The Mercier Decontamination Coalition asks Charest to investigate

Sylvain Daignault at Le Soleil de Châteauguay
Sept. 3, 2003

Mercier - In a letter dated August 26 sent to the Premier of Quebec, John Charest, the Mercier Decontamination Coalition again asks the government to proceed to set up an independent program of supervision of toxic emissions from the Clean Harbors incinerator that has already begun burning toxic sludge from Sydney, Nova Scotia.

The national Coalition, that icludes the organizations "Héritage Saint-Bernard, la coalition Décontamination-Mercier, le comité " Je bois clair ", et la Société pour Vaincre la Pollution (SVP)", says it's worried, among other things, about the composition of this waste which may contain heavy metals such as lead and arsenic. "Certain pieces of information lead us to suspect the presence of PCBs. This is why we feel that the ministry of the environment of Quebec should fully investigate the waste destined for Mercier", the spokesperson said.

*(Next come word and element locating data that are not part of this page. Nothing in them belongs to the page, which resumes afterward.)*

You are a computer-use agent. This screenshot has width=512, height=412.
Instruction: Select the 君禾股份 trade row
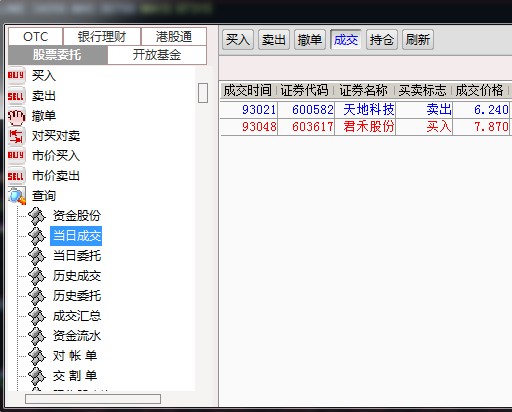pyautogui.click(x=366, y=127)
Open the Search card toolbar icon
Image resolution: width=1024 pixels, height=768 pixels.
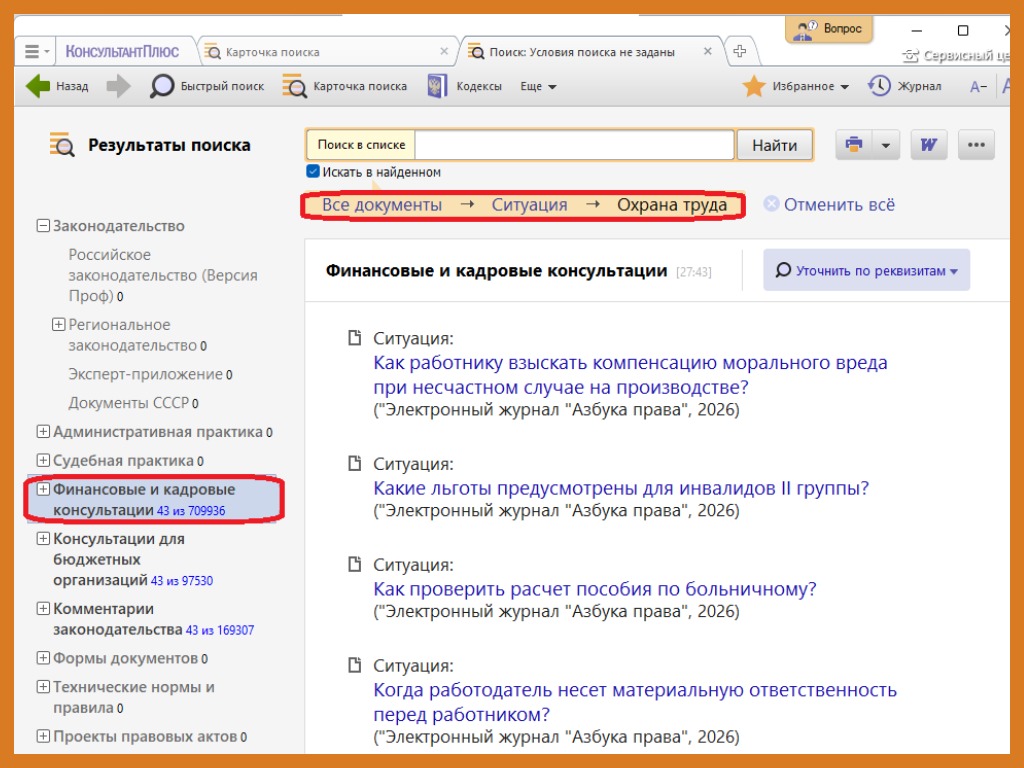tap(294, 86)
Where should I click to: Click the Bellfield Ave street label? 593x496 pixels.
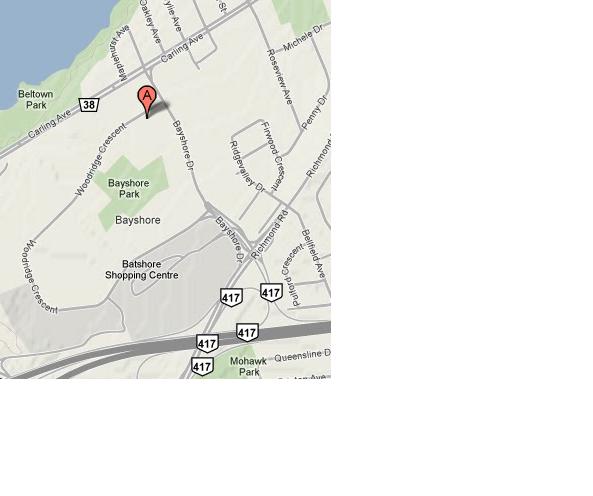(314, 254)
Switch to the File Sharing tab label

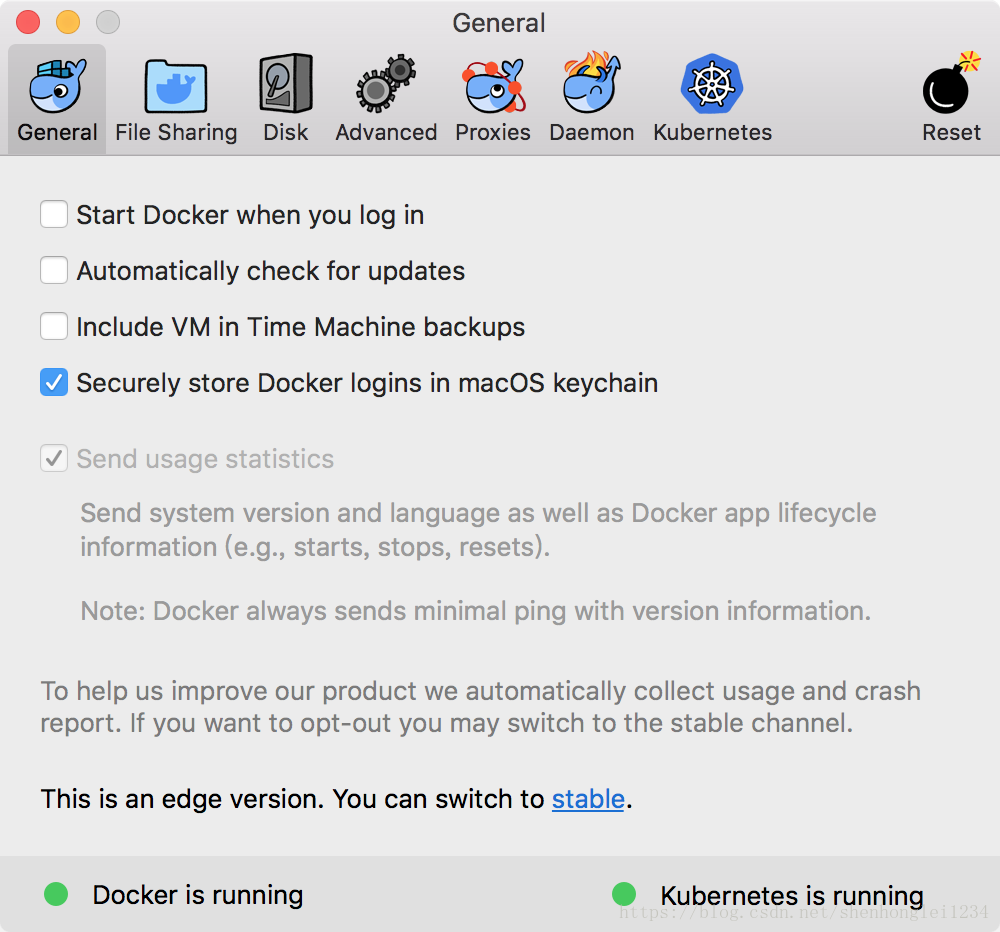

The environmental group says that it is "convinced that the Clean Harbors (also known as Tricil-Laidlaw) incinerator can't incinerate such waste without releasing toxins to the environment of Mercier, its population and its agricultural industry. "Our concerns are not only about transmission to the atmosphere of heavy metals, dioxins, furans and PAHs, of which several are carcinogenic , but equally the disposal of the ashes often more toxic than the initial waste."

The Coalition can't understand why the waste of the Sydney Tar Ponds are not treated on location, with more advanced technologies that are safer and more efficient. "The negative impacts of the incinération of such waste has already been shown. It is now time to look at the newer chemical or mechanical/chemical treatments, and temporary installations that can be dismantled once the remediation takes place. Thus every community touched by the presence of toxic waste will be in a position to regulate its own problem rather than passing it on to another community", notes the organization that considers that the Mercier region has suffered enough, after 35 years of contamination, and that Mercier was promissed not to have to endure any further pollution risks. " Why should the population of Mercier region, beset with the most serious ecological catastrophe of the Quebec, accept the waste of the worse ecological catastrophe of Canada? Where will the other 700,000 tonnes of waste oil and toxic sludge of Sydney's contaminated site go? "

The Coalition reminds the premier of his promisses with regard to the remediation of the Mercier region, in addition to the treatment of soil and groundwater already recommended in a 1994 report of the BAPE commission that still lies on the desk of Quebec's ministry of the environment.

Copies of this letter were also sent to the minister of the environment of the Quebec, Thomas Mulcair, and to Châteauguay's representative and minister of the Municipal Affairs, John Marc Fournier.